You see. That’s what Jesus was doing early in the morning.  He was living life on the trellis, and as a result of that regular communion with God, he could go out in power.  And if Jesus, the very coming of God in the flesh, needed a trellis, then trust me, you and I need one too.  And here’s the good news, you already have the most powerful trellis of all.  You have the cross. 

And that cross, as it draws you higher and higher, frees you from the habits of self-condemnation that will rot your soul.  It leads you to a life of joyful service and sacrifice that brings you more joy and fulfillment than you could ever imagine.   It draws you into a life that is deeper and richer than you could have ever dreamed.

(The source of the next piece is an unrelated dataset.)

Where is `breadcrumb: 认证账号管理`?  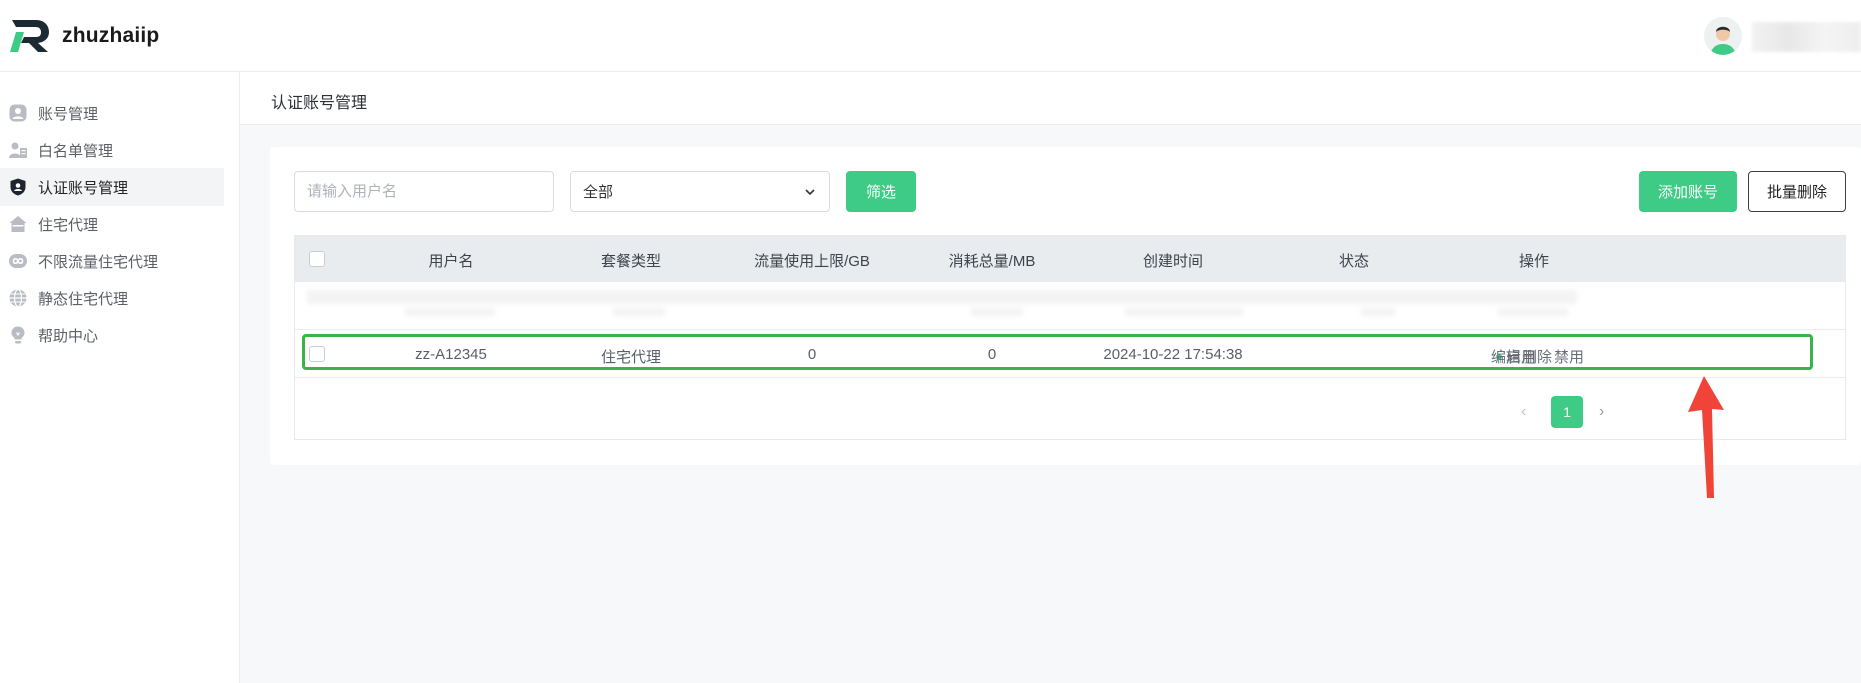
breadcrumb: 认证账号管理 is located at coordinates (1050, 98).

And in the coming weeks, we’ll talking about some simple habits that draw you further up that cross, further into the fruitful, abundant life God yearns for you.  I’ve been trying many of these habits now for months.  Here’s what I can tell you.  They are more powerful in shaping your life than you could imagine.  And they are not that hard to do.  But as we begin to look at them, I invite you this week to pay attention, to your habits, to the things you are unthinkingly doing and as you do, to ask yourself.   “Is this who I really want to be?  Is this where I want to spend my life?”  And as you ask that question, remember God has one central habit, loving you.   And there’s nothing that God yearns to do more than that, to love, you, me everything.   And as you face your habits good and bad, remember that.   Let us pray.